Provided passage:
(April 2022 - December 2025)
Abstract:
The following research proposal seeks to analyse and develop a new conception of subjective or identitarian refusals that contemporary political theory understands as social movements; particularly women’s movements and racial movements to encompass them with the traditional Marxist approach to the proletariat. Thus, it will explore, firstly, the concept of proletariat developed by Marx and Engels in order to analyse how the own exploitation of capitalism has been expanded to women, afro-descendants and native Americans looking to appropriate more and cheaper workforces around the globe, but also, pursuing the generation of new consumers that in the 19th and 20th century were not contemplated as so. Secondly, I will argue that the notions of oppressed and oppressors can be understood in social movements or refusals such as the women’s liberation movements. Here, understanding the dialectic between economic oppression and cultural oppression, an intersectional Marxist Feminism such as those proposed or developed by Herbert Marcuse (1974), Walter Benjamin (1991) or Vanessa Hill Collins (2002), would take place as a synthesis of the contradiction that liberal or postmodernist feminisms have built into the contemporary political philosophy. Thirdly, but based on the same dialectical movement, the racial refusals between Afro-descendants and native Americans can be understood as a response not just to the economic disparity between whites and non-withes subjects within colonial and non-colonial countries (Coulthard, 2014), but also as the rejection to “the So-Called Dependency Complex of Colonized Peoples” (Fanon, 2008).
Research question: How can be the critique of the political economy the main intersubjective paradigm between the proletariat, as the main political subject of Marxism, and the antipatriarchal and antiracist refusals under a Marxist and critical theory perspective?
Main objective: Analyse how, under the framework of the critique of the political economy can be developed new forms of articulation between the Marxian notion of the proletariat and contemporary refusals such as feminism, and racial struggles.
Introduction:
The radical and historical contradiction between the proletariat and the bourgeoisie was not based on the only vicissitude of the Advanced Industrial Society but, on the contrary, capitalist development had generated, on the one hand, the proletarian struggles framed in the trade union movements were co-opted by capitalism and that disputes focused solely on claims based on the economic and income conditions of the workers, but, on the other hand, that the conditions and possibilities of liberation were ripening in directions that neither Marxist orthodoxy nor Marx himself had been able to foresee, namely, the totality of human liberation; not only in the key of labour slavery but, in turn, of other forms of domination present in the Advanced Industrial Society, such as patriarchal and racist domination. In this sense, it can be understood that the proletariat that Marx had outlined does not shelter, apparently, all the claims of the contemporary refusal movements.

Records provided:
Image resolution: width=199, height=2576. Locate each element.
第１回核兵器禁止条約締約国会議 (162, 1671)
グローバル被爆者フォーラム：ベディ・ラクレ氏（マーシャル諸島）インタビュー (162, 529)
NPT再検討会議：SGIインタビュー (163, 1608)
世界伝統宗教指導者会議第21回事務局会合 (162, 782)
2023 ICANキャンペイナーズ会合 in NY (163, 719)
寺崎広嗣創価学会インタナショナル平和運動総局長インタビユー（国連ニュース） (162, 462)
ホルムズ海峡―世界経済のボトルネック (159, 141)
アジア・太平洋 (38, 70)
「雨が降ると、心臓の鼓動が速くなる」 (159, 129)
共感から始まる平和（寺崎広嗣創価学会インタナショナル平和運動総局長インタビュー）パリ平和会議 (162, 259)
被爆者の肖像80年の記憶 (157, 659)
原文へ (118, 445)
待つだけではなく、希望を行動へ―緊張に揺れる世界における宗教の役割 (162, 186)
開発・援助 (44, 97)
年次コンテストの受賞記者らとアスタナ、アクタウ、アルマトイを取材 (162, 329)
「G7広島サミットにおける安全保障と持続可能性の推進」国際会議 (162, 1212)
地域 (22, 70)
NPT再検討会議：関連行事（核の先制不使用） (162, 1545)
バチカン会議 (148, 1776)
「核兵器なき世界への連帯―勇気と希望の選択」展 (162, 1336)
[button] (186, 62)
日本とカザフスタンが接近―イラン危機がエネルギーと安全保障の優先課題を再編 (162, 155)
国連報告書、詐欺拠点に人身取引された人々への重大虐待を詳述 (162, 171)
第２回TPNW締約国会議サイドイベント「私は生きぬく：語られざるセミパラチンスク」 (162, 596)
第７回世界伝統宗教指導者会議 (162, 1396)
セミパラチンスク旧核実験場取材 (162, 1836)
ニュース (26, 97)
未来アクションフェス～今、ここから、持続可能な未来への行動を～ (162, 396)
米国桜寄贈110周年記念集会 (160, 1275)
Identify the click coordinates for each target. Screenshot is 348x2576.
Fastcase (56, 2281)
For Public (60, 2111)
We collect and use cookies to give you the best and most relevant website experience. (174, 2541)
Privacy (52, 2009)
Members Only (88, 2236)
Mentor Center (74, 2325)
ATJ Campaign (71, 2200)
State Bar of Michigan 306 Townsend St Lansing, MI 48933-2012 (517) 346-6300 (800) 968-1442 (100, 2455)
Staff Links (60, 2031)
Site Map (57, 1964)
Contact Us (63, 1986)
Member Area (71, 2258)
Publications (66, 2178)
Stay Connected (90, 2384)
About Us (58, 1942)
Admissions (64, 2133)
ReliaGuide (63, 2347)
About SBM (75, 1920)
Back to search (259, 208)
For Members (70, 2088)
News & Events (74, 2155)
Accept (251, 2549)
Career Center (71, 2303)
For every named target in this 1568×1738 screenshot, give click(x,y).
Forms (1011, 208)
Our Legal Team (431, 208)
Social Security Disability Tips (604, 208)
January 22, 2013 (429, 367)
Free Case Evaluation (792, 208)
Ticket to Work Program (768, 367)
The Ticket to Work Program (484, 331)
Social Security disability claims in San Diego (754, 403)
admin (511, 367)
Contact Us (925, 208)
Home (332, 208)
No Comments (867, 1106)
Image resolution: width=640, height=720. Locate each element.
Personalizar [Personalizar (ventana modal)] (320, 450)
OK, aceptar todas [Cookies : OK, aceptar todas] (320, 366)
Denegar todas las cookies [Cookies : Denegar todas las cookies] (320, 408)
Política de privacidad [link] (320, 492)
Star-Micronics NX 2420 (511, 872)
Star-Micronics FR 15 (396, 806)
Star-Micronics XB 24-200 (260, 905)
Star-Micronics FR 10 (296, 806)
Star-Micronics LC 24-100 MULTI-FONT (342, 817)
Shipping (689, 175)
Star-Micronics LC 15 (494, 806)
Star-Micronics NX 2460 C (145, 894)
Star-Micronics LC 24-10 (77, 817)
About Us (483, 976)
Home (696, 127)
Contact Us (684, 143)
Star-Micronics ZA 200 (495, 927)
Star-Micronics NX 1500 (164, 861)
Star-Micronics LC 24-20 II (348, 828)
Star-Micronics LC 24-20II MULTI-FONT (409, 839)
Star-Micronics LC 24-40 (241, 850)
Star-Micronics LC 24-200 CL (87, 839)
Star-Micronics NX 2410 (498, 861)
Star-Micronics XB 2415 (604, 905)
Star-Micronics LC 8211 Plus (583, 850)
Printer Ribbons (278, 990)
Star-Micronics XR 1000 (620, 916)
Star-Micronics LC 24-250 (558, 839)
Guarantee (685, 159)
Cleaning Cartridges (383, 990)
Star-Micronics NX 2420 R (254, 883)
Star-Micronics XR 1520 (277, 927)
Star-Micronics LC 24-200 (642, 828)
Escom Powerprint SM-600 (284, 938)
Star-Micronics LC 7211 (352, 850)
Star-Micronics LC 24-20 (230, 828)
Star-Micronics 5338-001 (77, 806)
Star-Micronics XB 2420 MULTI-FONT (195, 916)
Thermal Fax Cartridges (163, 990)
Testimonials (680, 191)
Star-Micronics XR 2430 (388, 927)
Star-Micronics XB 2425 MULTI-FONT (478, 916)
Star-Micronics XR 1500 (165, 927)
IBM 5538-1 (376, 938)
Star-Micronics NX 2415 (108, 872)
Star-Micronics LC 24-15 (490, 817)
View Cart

Requests:
A – Check each statement against the research proposal. For each one, answer yes or no and quote the words of the proposal that decide it.
(i) The proposal covers the period from April 2022 to December 2025.
(ii) The proposal attributes the phrase "the So-Called Dependency Complex of Colonized Peoples" to Fanon.
(iii) The proposal claims that Marx foresaw the totality of human liberation.
B – Answer these questions from the research proposal.
(i) What year is given with Coulthard's name?
(ii) Which contemporary refusals does the main objective name?
(iii) What does the introduction say happened to the proletarian struggles framed in the trade union movements?
C – Pick up the research proposal on Marxism and contemporary refusal movements after its last sentence and continue it.

Solved problems:
A –
(i) Yes: "(April 2022 - December 2025)"
(ii) Yes: "“the So-Called Dependency Complex of Colonized Peoples” (Fanon, 2008)"
(iii) No: "neither Marxist orthodoxy nor Marx himself had been able to foresee, namely, the totality of human liberation"

B –
(i) 2014
(ii) Feminism and racial struggles
(iii) They were co-opted by capitalism.

C –
Attempts such as those of Antonio Negri and Michael Hardt with their concept of The Multitude, or Ernesto Laclau and Chantal Mouffe with their notion of The People, fail to elucidate the vigour and possibility of the critical Marxist tradition of analysing and overcoming contemporary neoliberal capitalism due to its concentration on new and different forms of exploitation that blur the critique, already made by Marx, of the economic-political apparatus of capitalism and neoliberalism, and focus on an openly ambiguous political subject in which the domination of some over others does not achieve nor is it outlined in its conceptual apparatus, nor does this theoretical apparatus allow the analysis of movements such as Occupy wall street, the new and contemporary anti-racist as Black-lives-Matter and feminist movements focused on labour openness and equality for women, the civil rights of trans women and men, or the fight for the approval of abortion.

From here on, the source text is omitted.